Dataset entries
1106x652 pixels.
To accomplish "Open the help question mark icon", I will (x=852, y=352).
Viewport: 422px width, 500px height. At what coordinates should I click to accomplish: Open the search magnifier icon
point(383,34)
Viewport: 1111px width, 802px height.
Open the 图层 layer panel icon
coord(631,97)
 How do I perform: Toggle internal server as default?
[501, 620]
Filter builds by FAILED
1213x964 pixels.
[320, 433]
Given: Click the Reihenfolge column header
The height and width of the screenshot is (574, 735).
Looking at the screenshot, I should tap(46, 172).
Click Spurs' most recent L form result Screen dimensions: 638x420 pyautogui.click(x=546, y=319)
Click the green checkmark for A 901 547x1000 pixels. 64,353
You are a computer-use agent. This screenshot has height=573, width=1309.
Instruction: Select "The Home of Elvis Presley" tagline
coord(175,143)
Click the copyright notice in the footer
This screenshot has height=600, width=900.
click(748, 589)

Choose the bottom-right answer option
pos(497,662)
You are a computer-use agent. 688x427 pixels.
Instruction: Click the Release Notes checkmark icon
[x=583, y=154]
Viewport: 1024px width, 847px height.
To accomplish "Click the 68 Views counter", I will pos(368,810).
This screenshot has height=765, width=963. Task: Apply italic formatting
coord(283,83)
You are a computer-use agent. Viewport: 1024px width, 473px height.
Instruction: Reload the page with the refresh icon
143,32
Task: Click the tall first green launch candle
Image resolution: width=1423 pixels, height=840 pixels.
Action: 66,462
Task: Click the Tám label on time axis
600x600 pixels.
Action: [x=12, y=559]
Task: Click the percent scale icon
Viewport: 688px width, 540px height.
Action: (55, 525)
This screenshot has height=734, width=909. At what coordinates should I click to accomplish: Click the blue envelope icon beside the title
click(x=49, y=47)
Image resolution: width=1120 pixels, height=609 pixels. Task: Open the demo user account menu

Task details
Repeat the records above exactly.

Solution to this exercise
1106x652 pixels.
To accomplish "Open the help question mark icon", I will (x=852, y=352).
Viewport: 422px width, 500px height. At what coordinates should I click to accomplish: Open the search magnifier icon
point(383,34)
Viewport: 1111px width, 802px height.
Open the 图层 layer panel icon
coord(631,97)
 How do I perform: Toggle internal server as default?
[501, 620]
Filter builds by FAILED
1213x964 pixels.
[320, 433]
Given: Click the Reihenfolge column header
The height and width of the screenshot is (574, 735).
Looking at the screenshot, I should tap(46, 172).
Click Spurs' most recent L form result Screen dimensions: 638x420 pyautogui.click(x=546, y=319)
Click the green checkmark for A 901 547x1000 pixels. 64,353
You are a computer-use agent. This screenshot has height=573, width=1309.
Instruction: Select "The Home of Elvis Presley" tagline
coord(175,143)
Click the copyright notice in the footer
This screenshot has height=600, width=900.
click(748, 589)

Choose the bottom-right answer option
pos(497,662)
You are a computer-use agent. 688x427 pixels.
Instruction: Click the Release Notes checkmark icon
[x=583, y=154]
Viewport: 1024px width, 847px height.
To accomplish "Click the 68 Views counter", I will pos(368,810).
This screenshot has height=765, width=963. Task: Apply italic formatting
coord(283,83)
You are a computer-use agent. Viewport: 1024px width, 473px height.
Instruction: Reload the page with the refresh icon
143,32
Task: Click the tall first green launch candle
Image resolution: width=1423 pixels, height=840 pixels.
Action: 66,462
Task: Click the Tám label on time axis
600x600 pixels.
Action: [x=12, y=559]
Task: Click the percent scale icon
Viewport: 688px width, 540px height.
Action: (55, 525)
This screenshot has height=734, width=909. At what coordinates should I click to accomplish: Click the blue envelope icon beside the title
click(x=49, y=47)
Image resolution: width=1120 pixels, height=609 pixels. Task: Open the demo user account menu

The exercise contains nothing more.